KARAKTER PEMIMPIN
Suatu kali, khalifah Harun Ar-Rasyid memanggil seseorang untuk diangkat sebagai hakim (qadhi).
Orang itu berkata, "Saya tidak menguasai urusan peradilan dan saya pun bukan seorang faqih."
Ar-Rasyid membalas, "Ada tiga karakter dalam dirimu. Engkau memiliki watak mulia (syarof), dan kemuliaan akan mencegah pemiliknya dari hal-hal rendahan. Engkau pun memiliki kesantunan dan kendali diri (hilm) yang mencegahmu dari ketergesaan, dan siapa pun yang tidak suka tergesa-gesa niscaya sedikit kekeliruannya. Engkau juga orang yang gemar bermusyawarah dalam urusanmu, dan orang yang gemar bermusyawarah itu lebih banyak benarnya. Adapun kefaqihan, maka akan ada orang lain yang bergabung kepadamu sehingga engkau bisa belajar darinya."
Orang itu kemudian diangkat sebagai hakim, dan masyarakat tidak mendapati padanya cacat yang bisa dikritik.
(As-Sulthan, h. 64; karya Ibnu Qutaibah. Maktabah al-Azhariyah lit Turots, Kairo, 2002).
(*)
Demikianlah. Karakter itu jauh lebih penting jika masalahnya sudah menyangkut kepemimpinan dan urusan orang banyak. Bukan kefaqihan dan berderetnya gelar akademis, namun watak dasar sebagai pengambil keputusan. Orang yang menguasai banyak teori, jika tidak memiliki performa sebagai pemimpin, hanya akan menjadi peragu yang dipenjara oleh teori-teorinya sendiri, tidak pernah berani berbuat secara nyata.

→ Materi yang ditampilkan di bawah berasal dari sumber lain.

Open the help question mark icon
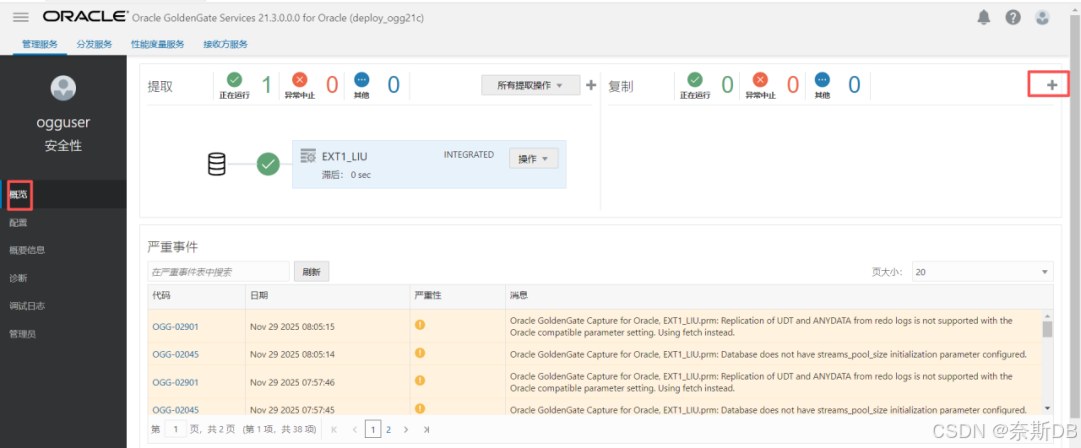This screenshot has width=1081, height=448. pos(1013,18)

Rasulullah tidak pernah melepaskan tugas sebagai komandan militer dari pundak Khalid bin Walid, padahal ia tergolong telat masuk Islam dan di dalam pasukan yang dipimpinnya terdapat Sahabat-sahabat agung yang jauh lebih faqih, lebih dulu masuk Islam, dan kelebihan-kelebihan lainnya. Ini karena watak dan performa militer yang dimiliki Khalid tidak disandang orang lain, sehingga kekurangan-kekurangannya bisa dikesampingkan.

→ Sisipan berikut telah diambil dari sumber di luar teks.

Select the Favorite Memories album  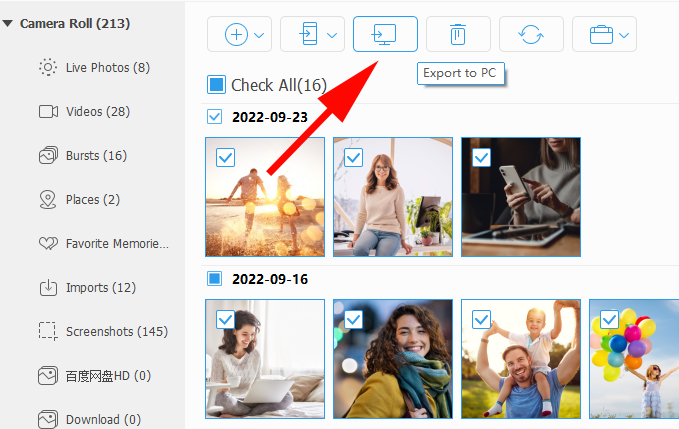click(116, 244)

Di sisi lain, beliau secara halus menolak memberi jabatan apa pun kepada Abu Dzarr Al-Ghifari, dan menasehatinya agar taat kepada siapa pun amir yang kelak memimpinnya. Padahal, Abu Dzarr ini orang yang diakui oleh Rasulullah sebagai pribadi yang paling jujur ucapannya, dan termasuk As-Sabiqun Al-Awwalun yang sangat teguh. Namun, Rasulullah melihat watak dan performa pribadi Abu Dzarr yang lemah (dha'if) tidak cocok untuk memikul urusan orang banyak.
(*)
Hidayatullah telah mentradisikan pola ini dengan sangat baik. Bahwa, untuk menduduki suatu tugas, sebenarnya yang pertama-tama dibutuhkan adalah karakter yang sesuai dengan tugasnya. Jika karakter utamanya sudah tergenapi, maka kekurangannya bisa ditambal melalui kader-kader lain yang ada di sekitarnya, atau di-upgrade dan diperbaiki sambil jalan. Kecepatan ekspansi dan pertumbuhan Hidayatullah dibangun di atas pijakan ini, bukan kualifikasi dan kompetensi akademis yang kompleks.
Maka, dulu kita sering mendengar seolah-olah ilmu tidak penting, atau Hidayatullah benci ilmu. Sebetulnya, bukan begitu. Akan tetapi, ketika karakter kepemimpinan sudah terbentuk, ilmu-ilmu teoritisnya bisa didapat seiring perjalanan. Jangan menunggu lama-lama. Hal ini sebenarnya juga mengisyaratkan, bahwa setelah ditugaskan dengan kapasitas apa adanya, ia tidak boleh berhenti belajar dan memperbaiki diri.
Sebenarnya, ada banyak teori yang kadangkala tidak diperlukan, karena kasusnya tidak pernah dihadapi. Padahal, Islam mengenalkan prinsip "ilmu al-haal", yakni ilmu dan teori yang baru wajib dipelajari jika sikon (al-haal) yang mendasarinya benar-benar sudah terjadi.